Inoltre, non possiamo ignorare il cambiamento climatico. L’aumento delle temperature e le variazioni climatiche stanno creando un habitat favorevole alla proliferazione di zanzare, vettori di queste malattie. L’Italia, con il suo clima sempre più caldo, non è esente da questo rischio, e le autorità sanitarie devono prepararsi a una lotta sempre più complessa. Ci siamo mai fermati a pensare a quanto sia cambiato il nostro ambiente negli ultimi anni? È ora di chiedere conto a chi ha il potere di decidere.

Conclusione: è tempo di agire

La conclusione è disturbante ma necessaria: non possiamo più permetterci di sottovalutare il rischio di infezioni tropicali nel nostro Paese. Il re è nudo, e ve lo dico io: dobbiamo prendere sul serio i dati e agire.
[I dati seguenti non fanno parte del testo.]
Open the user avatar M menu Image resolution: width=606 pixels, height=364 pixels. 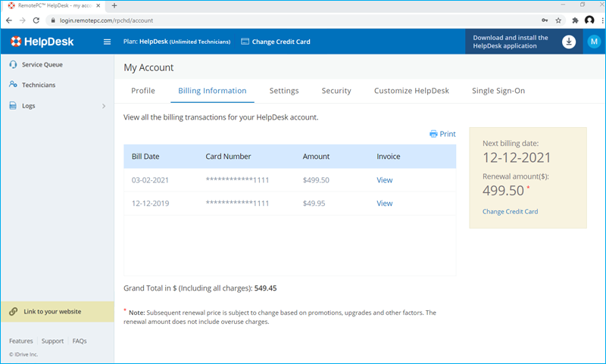click(593, 42)
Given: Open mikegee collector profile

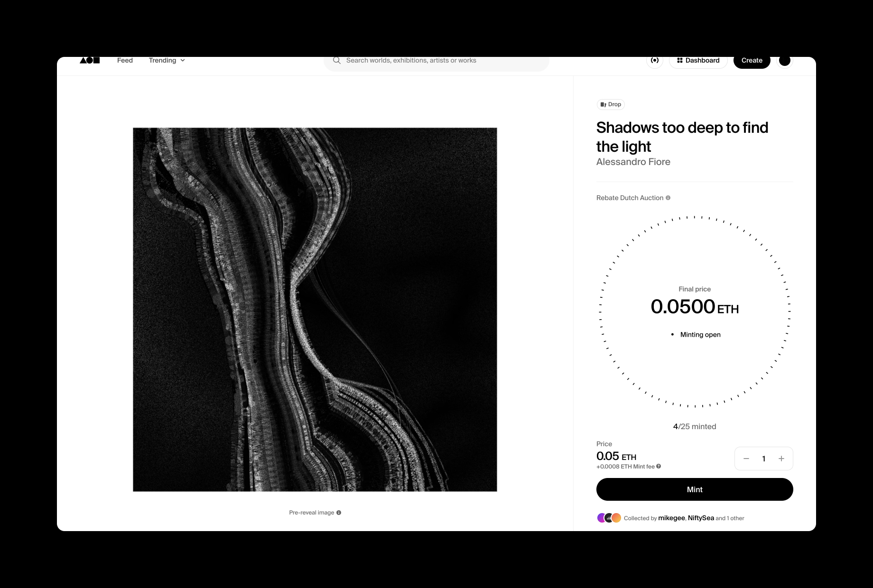Looking at the screenshot, I should 671,518.
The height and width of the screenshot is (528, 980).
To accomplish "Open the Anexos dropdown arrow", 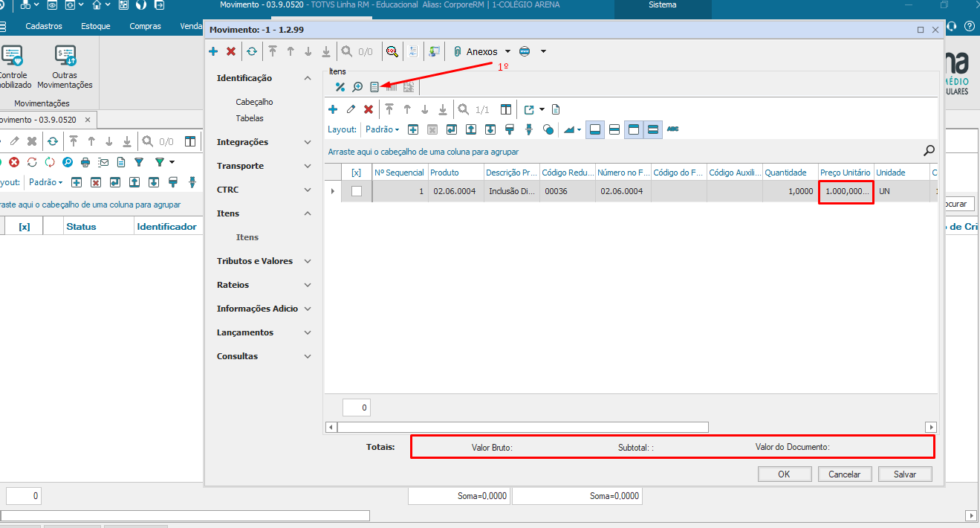I will coord(507,51).
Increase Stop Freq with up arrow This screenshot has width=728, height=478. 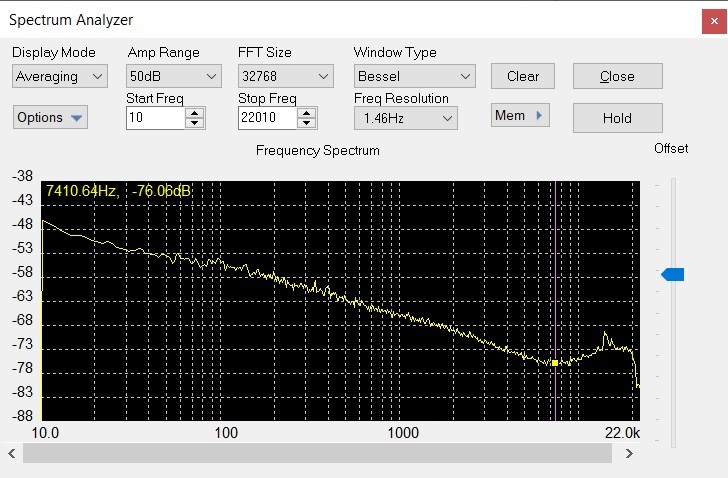click(306, 113)
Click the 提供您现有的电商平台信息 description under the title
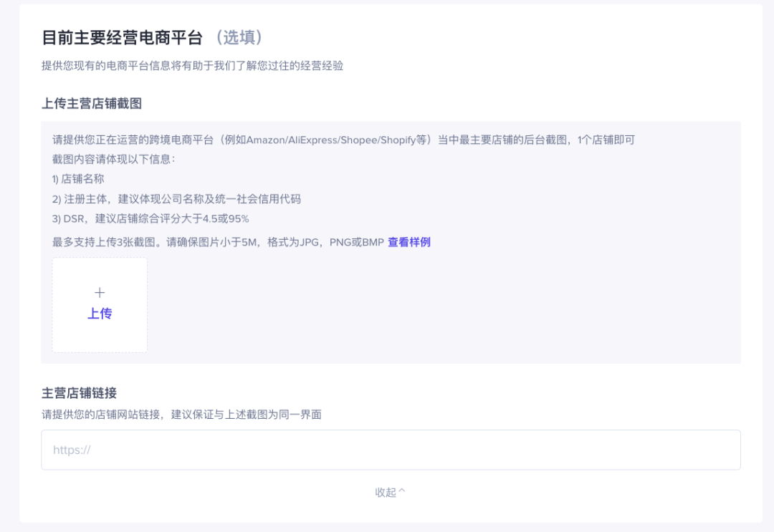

È fondamentale che le istituzioni investano in campagne di sensibilizzazione e in misure preventive per proteggere la popolazione. La salute pubblica non può essere messa in secondo piano.

Invitiamo quindi tutti a riflettere su questi dati e a non lasciarsi ingannare da una percezione erronea di sicurezza. La salute è un affare serio e richiede la nostra attenzione e il nostro impegno. Siamo pronti a combattere questa battaglia insieme?